In classic "build or buy" scenario for infrastructure-related (application architecture or development architecture) solution, in 90% of cases my answer will be "buy".

Some hate me because of that, but I won’t change my mind. Even if you have a reasonable developer manpower, it’s better to utilize it on building business scenario-related functionality than on creating something that has already been built 1 million times in a generic-enough way. Simply speaking - just don’t re-invent the wheel. If there are several solutions available but none of them meets your requirements, then maybe it’s you who do something not right, don’t you think? You’re not that "special", sorry (or rather - you shouldn’t be).

Some recent scenarios I’ve recommended "buy" over "build":

  • package manager

  • configuration server

  • service broker / saga pattern implementation

But (there’s always a “but”), if we’re talking "build or buy" in the context of business-related functionality, whole story gets more complicated:


  1. Infrastructure-related solutions are more easily classified due to following (usually) some widely known patterns - so it’s easier to evaluate those or just establish valid set of expectation for vendor enquiry

  2. Uniqueness is much more a benefit for business-related solutions than for architecture solutions

  3. There’s already some kind of ubiquitous language engineers use to describe purely technical solutions ("request - response", "synchronous vs asynchronuous", "one-way", "MOM", etc.) and it simplifies the analysis - it’s not possible to create something similar for business solutions (due to massive diversity between those)

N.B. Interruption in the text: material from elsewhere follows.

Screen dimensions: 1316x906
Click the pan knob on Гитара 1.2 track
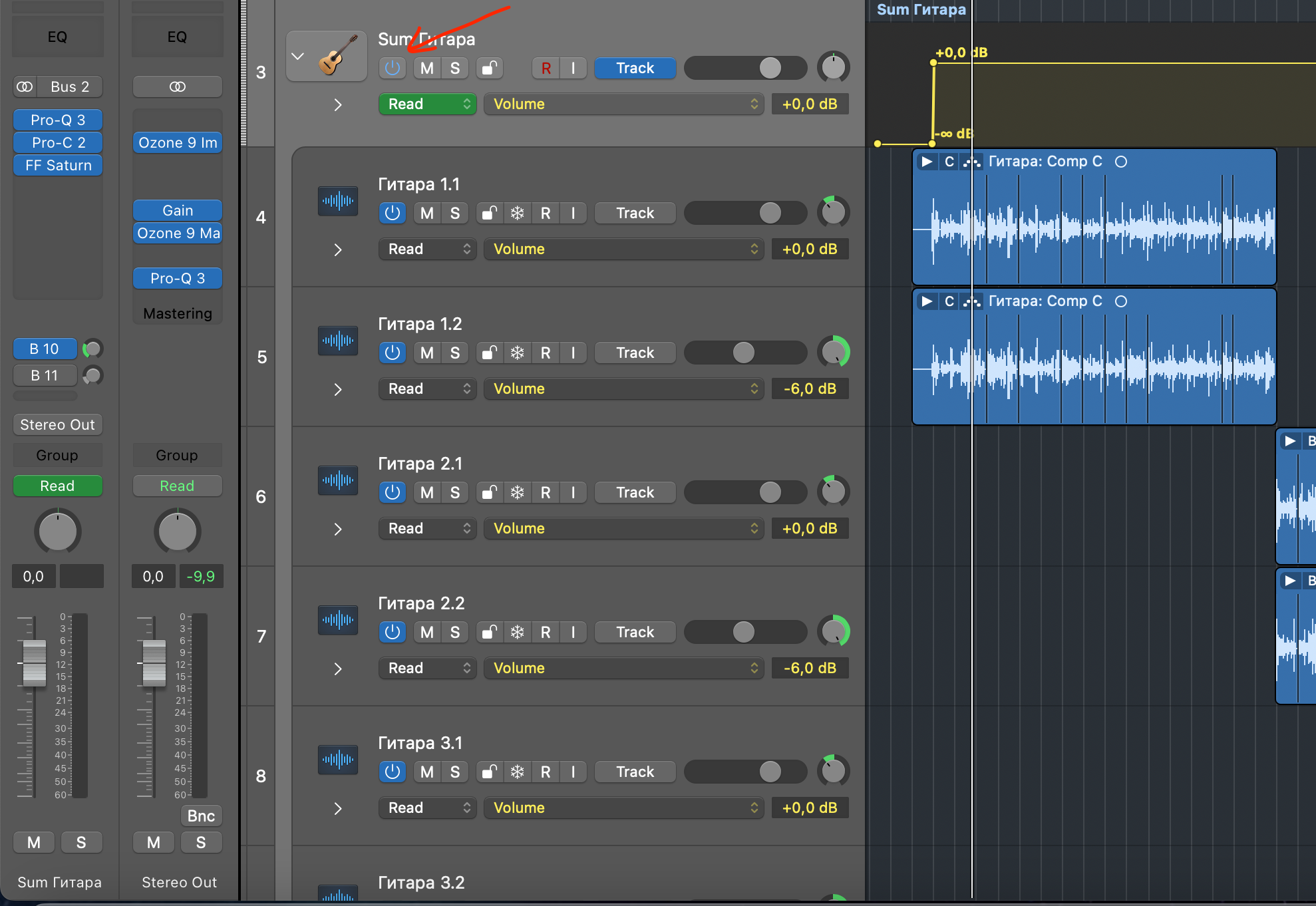[833, 353]
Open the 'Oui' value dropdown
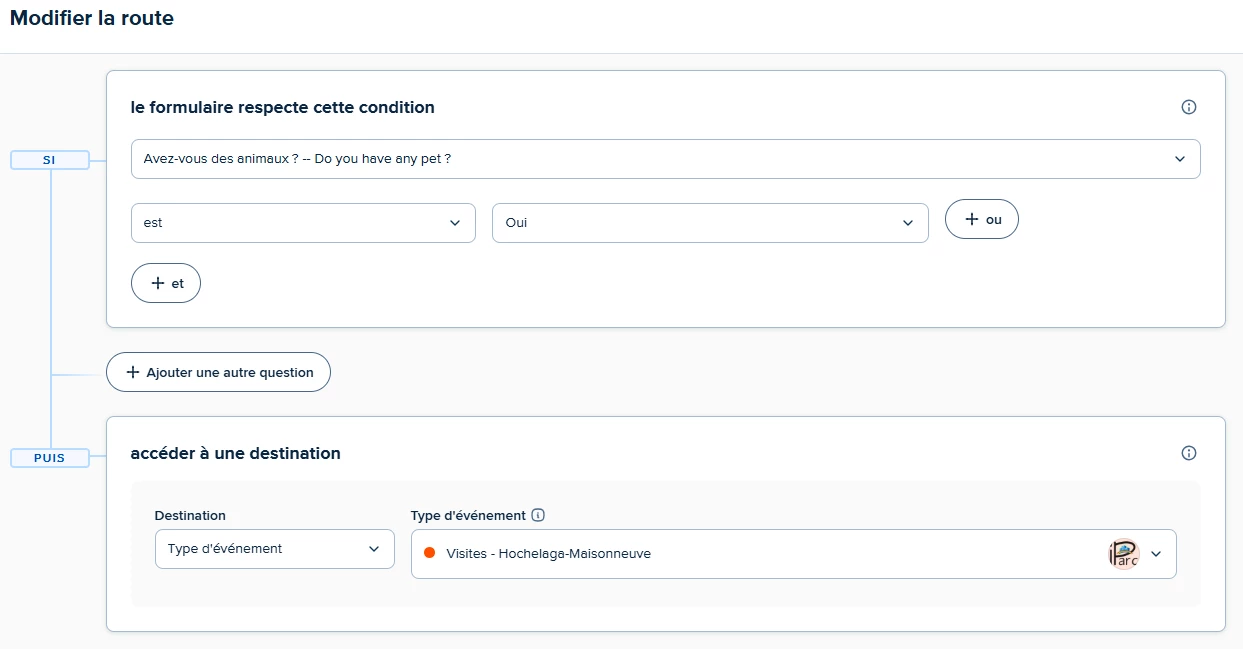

Don’t fall in a trap - vendor who sells you some package will always tell you:


  • "it’s trivial to integrate"

  • "it uses WebServices so integrating is a piece of cake"

  • "it covers all the scenarios internally, so you just start it and it works"

  • "you can make it running in a no-time"

These are LIES. You can call those simplifications, but the world “LIES" describes it better. Why?


  1. Integration is always the most risky and time-consuming part of the project - due to synchronization, different knowledge level on both sides, problems with unclear responsibility, different urgency on both sides, communication misunderstandings and technology-related differences.

  2. What kind of problems did I personally encountered during packaged solution integration:

  • misunderstanding of the assumed functionality (it offers something different, or in a different way) aka “gaps”

  • tricky technical quirks - stateful vs stateless (expected), assumed (but non-existing) scalability, insufficient security standards

  • insufficient or not-precise-enough documentation

  • business people want to customize their solutions to distinguish their offer in business market - sometimes it may not be clear that the customization level (in a given tool) is not sufficient

In other words - if you’re about to buy a package, but you don’t understand it fully - don’t risk it, perform a full analysis, search for gaps, evaluate. Don’t be afraid of PoCs - it may cost you a bit, but it may save you much more. And don’t let anyone convince you that integrating packaged solutions is quick and easy (unless you know them perfectly already).